US builders are now stockpiling lumber, windows and other essential building materials to avoid price increases triggered by tariffs on Canadian, Mexican and Chinese imports. It comes as the Wall Street Journal reports that contractors like Idaho-based Steve Martinez are expanding their inventory by one-third, spending hundreds of thousands of dollars out of pocket after lenders refused to finance their purchases.
“I can’t keep ping-ponging back and forth,” Martinez said, one of several panicked builders left flat-footed after Trump backtracked on a threat to slap Canadian lumber with tariffs last week. On Sunday, Wood Central reported that the National Association of House Builders reported that tariffs on building materials could add between $7500 and $10000 to the cost of a single-family house.
“For years, NAHB has been leading the fight against tariffs because of their detrimental effect on housing affordability. In effect, the tariffs act as a tax on American builders, home buyers and consumers.”
The National Association of House Builders has taken credit for Donald Trump delaying tariffs on Canadian lumber.
And to navigate costs, builders are looking for alternatives – including Cleveland developer Andrew Gotlieb, who is switching out Candian-grown Douglas fir for locally grown Southern Yellow Pine – a more cost-effective solution that nonetheless requires additional treatment for structural use.

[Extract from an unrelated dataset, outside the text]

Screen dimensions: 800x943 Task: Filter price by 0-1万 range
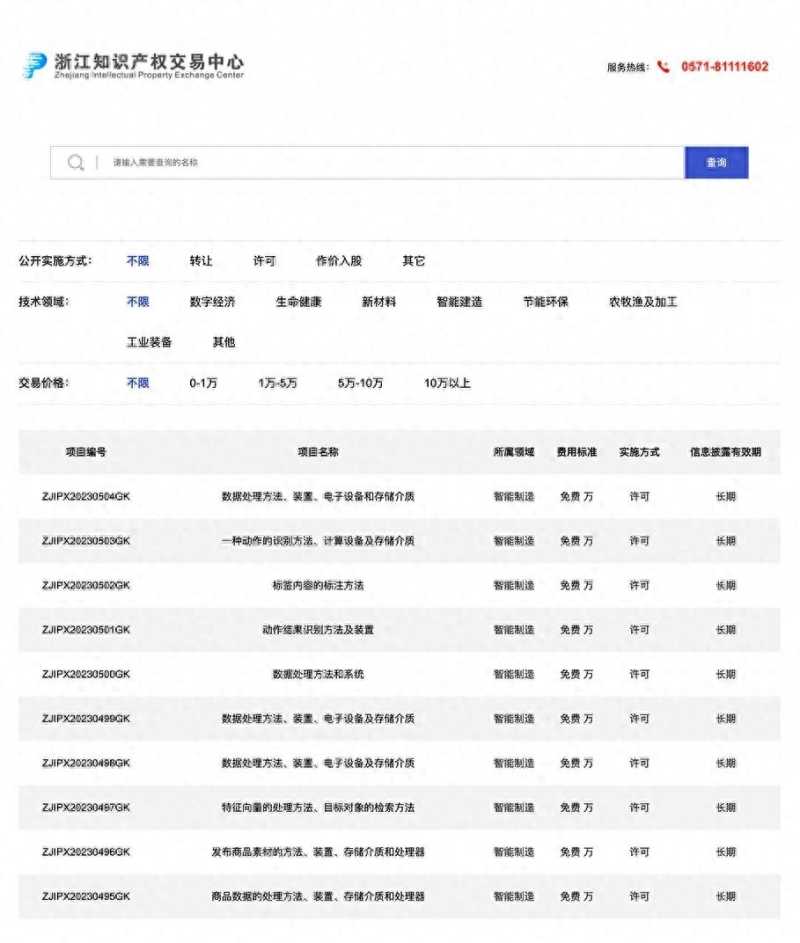coord(203,383)
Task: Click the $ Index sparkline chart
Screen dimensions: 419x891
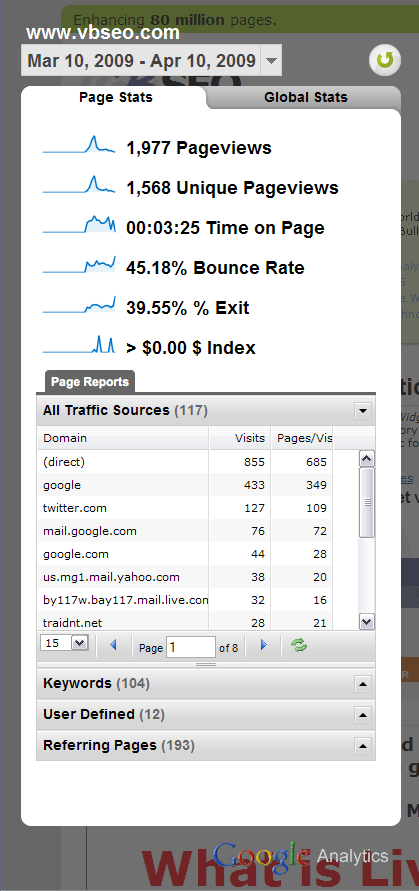Action: point(79,344)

Then there is Rene Bello, the CEO of Flordia-based development firm BLDG Ventures, who is shifting to prefab to build high-rise condos in Miami at speed.
The problem is that at a time when demand has never been higher – with the shortage of house units estimated to be 7 million right now – confidence amongst builders is on the slide, with the S&P 1500 Homebuilding Sub-Industy Index down 17% over the past three months.
Investor confidence in publicly traded builders is “decidedly negative,” said UBS Research Managing Director John Lovallo, with tariff-led concerns “starting as soon as the November election,” according to Robert Dietz, the chief economist for the National Association of House Builders.
And with high home prices and mortgage rates, builders plan to lean harder into incentives like mortgage buydowns and all-cash discounts to prevent buyers from walking away. “Buydowns are essential to keeping people in these markets,” said Dan Dunmoyer, president of the California Building Industry Association. “If anything, tariffs will make them a greater necessity.”